La visita del capitán Jim a su viejo amigo había revivido viejos recuerdos y ahora él navegaba en la pleamar de las reminiscencias.
-Henry me preguntaba hoy si me acordaba de cuando el viejo padre Chiniquy bendijo el bote de Alexander MacAllister. Otra vieja historia, y tan verdadera como la luz que me alumbra. Yo estaba en el bote. Él y yo salimos en el bote de Alexander MacAllister una
mañana, al alba. Había además un muchacho francés en el bote, católico, por supuesto. Usted
sabe que el padre Chiniquy se había hecho protestante, de modo que los católicos no lo querían
mucho. Bien, estuvimos en el golfo hasta el mediodía y no picaba nada. Cuando volvimos a la costa, el padre Chiniquy tenía que irse, así que dijo, con su cortesía de siempre: «Siento mucho no poder salir con usted esta tarde, señor MacAllister, pero le dejo mi bendición. Pescarán mil peces esta tarde». Bien, no pescamos mil, pero sí novecientos noventa y nueve exactos; fue la redada más grande para un bote pequeño en toda la costa norte aquel verano. Curioso,
¿verdad? Alexander MacAllister le dice a Andrew Peters:
«Bien, ¿y qué te parece ahora el padre Chiniquy?» Y Andrew gruñó:
«Creo que a ese viejo diablo todavía le queda una
bendición». ¡Ah! ¡Cómo se reía hoy Henry recordándolo!
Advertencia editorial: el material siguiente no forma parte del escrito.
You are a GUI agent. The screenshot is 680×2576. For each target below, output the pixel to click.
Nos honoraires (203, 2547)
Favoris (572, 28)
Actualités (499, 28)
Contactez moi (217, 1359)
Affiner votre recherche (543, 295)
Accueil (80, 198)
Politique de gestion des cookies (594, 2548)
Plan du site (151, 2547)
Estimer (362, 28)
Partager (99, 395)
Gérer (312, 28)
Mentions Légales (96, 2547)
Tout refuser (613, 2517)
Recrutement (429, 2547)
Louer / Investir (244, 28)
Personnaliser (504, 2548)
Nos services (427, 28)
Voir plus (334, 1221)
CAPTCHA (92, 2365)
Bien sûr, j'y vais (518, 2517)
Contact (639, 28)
-¿Sabe quién es el señor Ford, capitán Jim? -preguntó Ana, al ver que por el momento la fuente de reminiscencias del capitán Jim había cesado de manar-. Quiero
que lo adivine.
El capitán Jim negó con la cabeza.
-Nunca he sido un buen adivinador, señora Blythe, y sin embargo, yo he visto esos ojos antes, los he visto.
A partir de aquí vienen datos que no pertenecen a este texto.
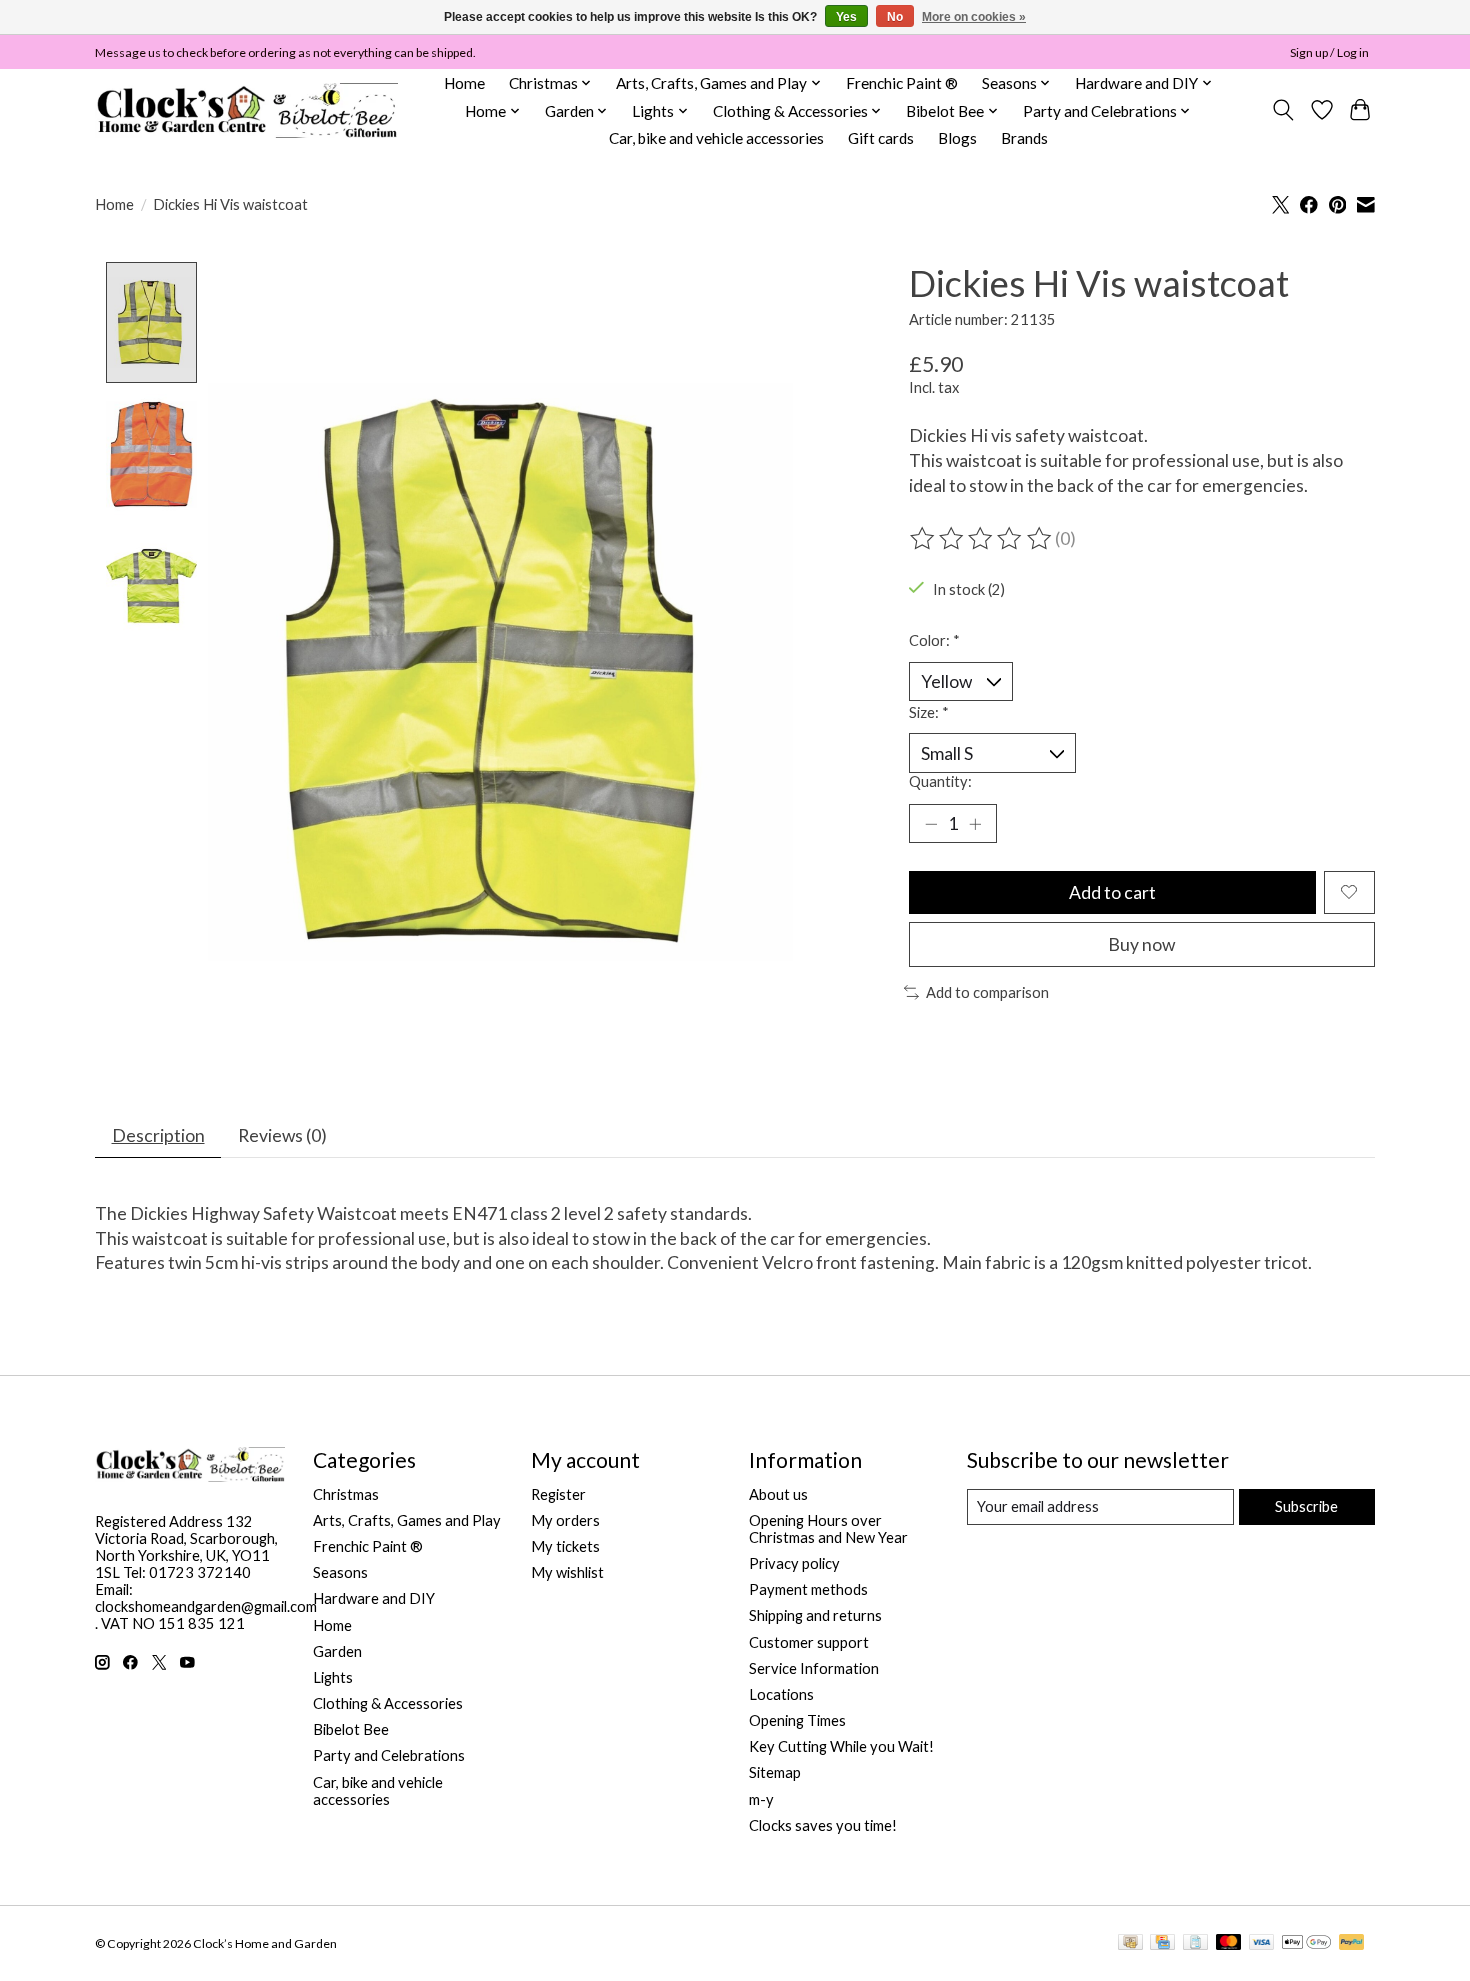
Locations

-Piense en una mañana de septiembre hace muchos años -dijo Ana, con suavidad-.
Piense en un barco que entra en el puerto, un barco muy esperado y muy llorado. Piense en el
día en que el Royal William arribó a puerto y en la primera vez que usted vio a la novia del maestro de escuela.
El capitán Jim pegó un salto.
-Son los ojos de Persis Selwyn -casi gritó-. Pero usted no puede ser su hijo, usted debe de ser...
-El nieto, sí, yo soy hijo de Alice Selwyn. El capitán Jim se abalanzó sobre Owen Ford y le estrechó la mano otra vez.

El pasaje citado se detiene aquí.